PROBLEM TO SOLVE:
Count how many lines of the data include the string "agent", then say that number and stop.

+++ DATA RECORDS

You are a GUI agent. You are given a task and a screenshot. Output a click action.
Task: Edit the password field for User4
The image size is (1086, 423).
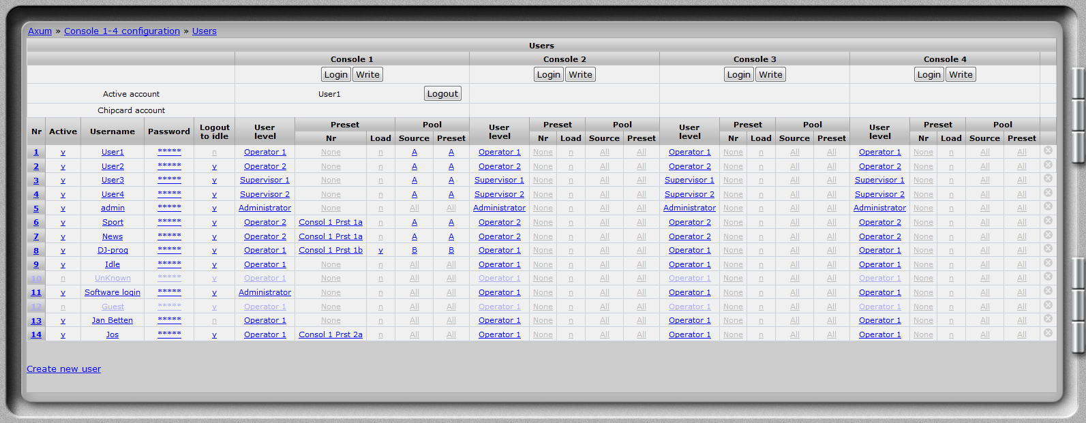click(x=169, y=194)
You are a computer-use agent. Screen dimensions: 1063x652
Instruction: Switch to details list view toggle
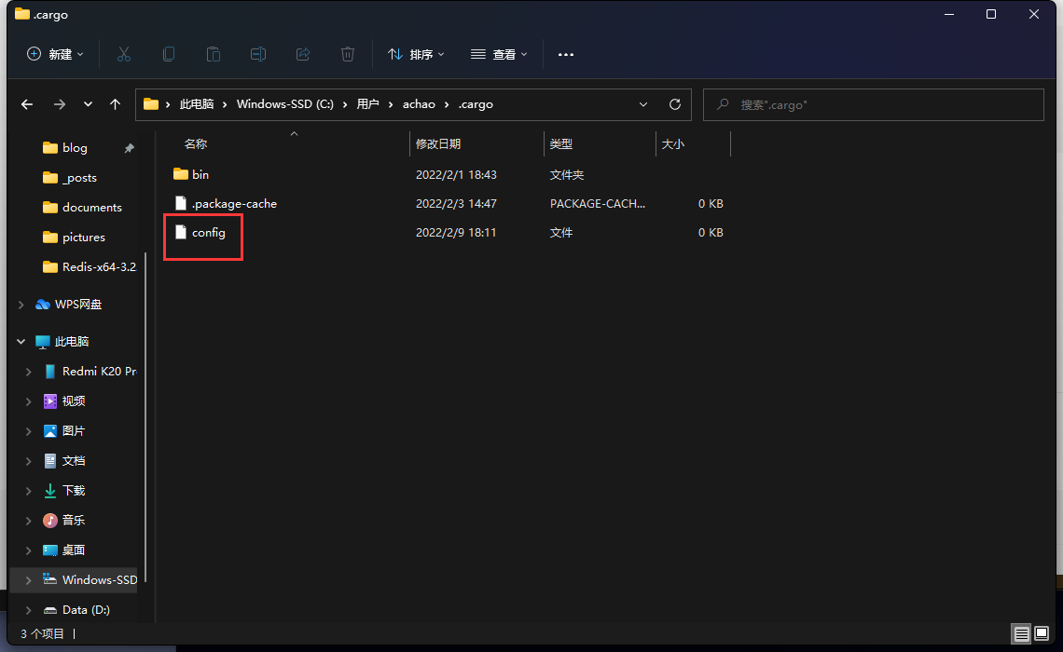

++++++
+++ DATA RECORDS

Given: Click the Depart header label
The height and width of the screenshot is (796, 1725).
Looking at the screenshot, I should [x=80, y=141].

++++++

ANSWER AREA:
2